E la nave va
Ricardo Menéndez Salmón alcanza con "Arca", su nueva novela, un fecundo e inquietante espacio narrativo que le permite reflexionar sobre las amenazas de un inminente futuro

Ricardo Menéndez Salmón. / Pablo García
Moisés Mori
Quienes han seguido la trayectoria narrativa de Ricardo Menéndez Salmón conocen bien su inclinación hacia la ficción distópica, pues como él mismo apuntaba en un texto reciente, quizá la distopía sea el género más idóneo para recoger e interpretar las ansiedades, enfermedades y desafíos del momento actual, un tiempo que corre hacia la deshumanización y donde desastres hasta ahora nunca imaginados resultan posibles, particularmente amenazantes; de hecho, el propio autor ha publicado con anterioridad obras expresamente situadas en esa misma línea de ficción prospectiva (recuérdense "El sistema" u "Horda"), pero también otras novelas inmersas en coordenadas y preocupaciones similares aunque su tiempo sea histórico o contemporáneo, pues el escritor nunca abandona los fundamentos (ideológicos, teóricos) de su tarea literaria.

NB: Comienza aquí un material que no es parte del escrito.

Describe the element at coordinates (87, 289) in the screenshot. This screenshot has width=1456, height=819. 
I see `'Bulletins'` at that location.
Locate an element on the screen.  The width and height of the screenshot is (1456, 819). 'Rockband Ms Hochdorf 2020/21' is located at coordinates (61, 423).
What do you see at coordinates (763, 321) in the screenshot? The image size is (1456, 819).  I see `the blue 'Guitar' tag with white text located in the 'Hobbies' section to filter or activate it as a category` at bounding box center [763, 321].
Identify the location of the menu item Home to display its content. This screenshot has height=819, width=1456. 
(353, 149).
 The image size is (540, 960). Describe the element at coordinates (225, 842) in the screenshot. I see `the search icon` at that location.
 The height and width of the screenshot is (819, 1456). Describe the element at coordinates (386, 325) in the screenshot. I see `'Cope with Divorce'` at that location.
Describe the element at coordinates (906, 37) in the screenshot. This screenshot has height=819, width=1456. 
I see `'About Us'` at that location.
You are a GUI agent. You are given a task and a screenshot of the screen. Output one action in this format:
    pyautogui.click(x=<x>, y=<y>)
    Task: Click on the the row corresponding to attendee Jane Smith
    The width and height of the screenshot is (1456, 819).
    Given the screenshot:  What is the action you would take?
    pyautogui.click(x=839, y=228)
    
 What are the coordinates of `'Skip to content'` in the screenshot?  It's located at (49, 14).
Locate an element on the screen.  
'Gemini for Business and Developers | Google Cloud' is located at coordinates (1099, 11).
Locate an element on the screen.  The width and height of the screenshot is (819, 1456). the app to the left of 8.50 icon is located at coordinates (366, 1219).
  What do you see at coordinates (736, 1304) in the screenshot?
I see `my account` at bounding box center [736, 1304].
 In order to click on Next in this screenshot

La novela que hoy reseñamos representa un paso en esa misma dirección, pues se desarrolla en un futuro inmediato, cuando nuestra civilización sufre una profunda crisis, corre riesgo de colapsar. No obstante, todo en "Arca" cobra mayores y más complejas dimensiones (de profundidad, extensión, búsqueda de la belleza, alto estilo, imaginación creadora), de modo que estamos ante un trabajo particularmente ambicioso, elaborado con apasionado esmero y donde el escritor ha volcado todo su genio, al punto de que quizá el flanco más delicado de esta impresionante, admirable empresa, y como corresponde a toda obra artística arriesgada, sea justamente su propia potencia, el desafío que entraña. Por nuestra parte, no salimos del asombro, de la fascinación.
Corre el año 2030, días de la Gran Conmoción. La acción narrativa se centra en Venecia, ciudad especialmente representativa, símbolo de toda una cultura, de un mundo que parece hundirse fatalmente en sus contaminadas aguas; de hecho, tenemos noticia de templos y otros edificios significativos que no solo ahí (basílica de Santa Maria della Salute) sino en diversos lugares (puentes del Sena, fábricas de Detroit) se han venido abajo: todo anuncia un final. A la ciudad de los canales, y por encargo de un gran fondo de inversión con sede en Delft, acude un emisario para investigar ciertos hechos acaecidos en Ca’ Barbarigo, un bellísimo palazzo renacentista cuya propiedad, después de cinco siglos, ha acabado en las invisibles manos del capital financiero. Quien narra la historia es ese emisario, un español de 59 años, contratado por sus extrañas facultades ya que posee un don ("yo lo llamo don") que le permite ver lo que antes ha sucedido, leer por ejemplo en las paredes e interiores de las casas, sentir lo que en ellas ocurrió, lo que conservan del pasado; y posee una gran experiencia, ha trabajado para distintas instituciones, pero el regalo de su naturaleza, esa misma y clarividente perspicacia es lo que le ha hecho conocer asimismo la omnipresencia del mal y ha configurado en definitiva su posición ante la realidad.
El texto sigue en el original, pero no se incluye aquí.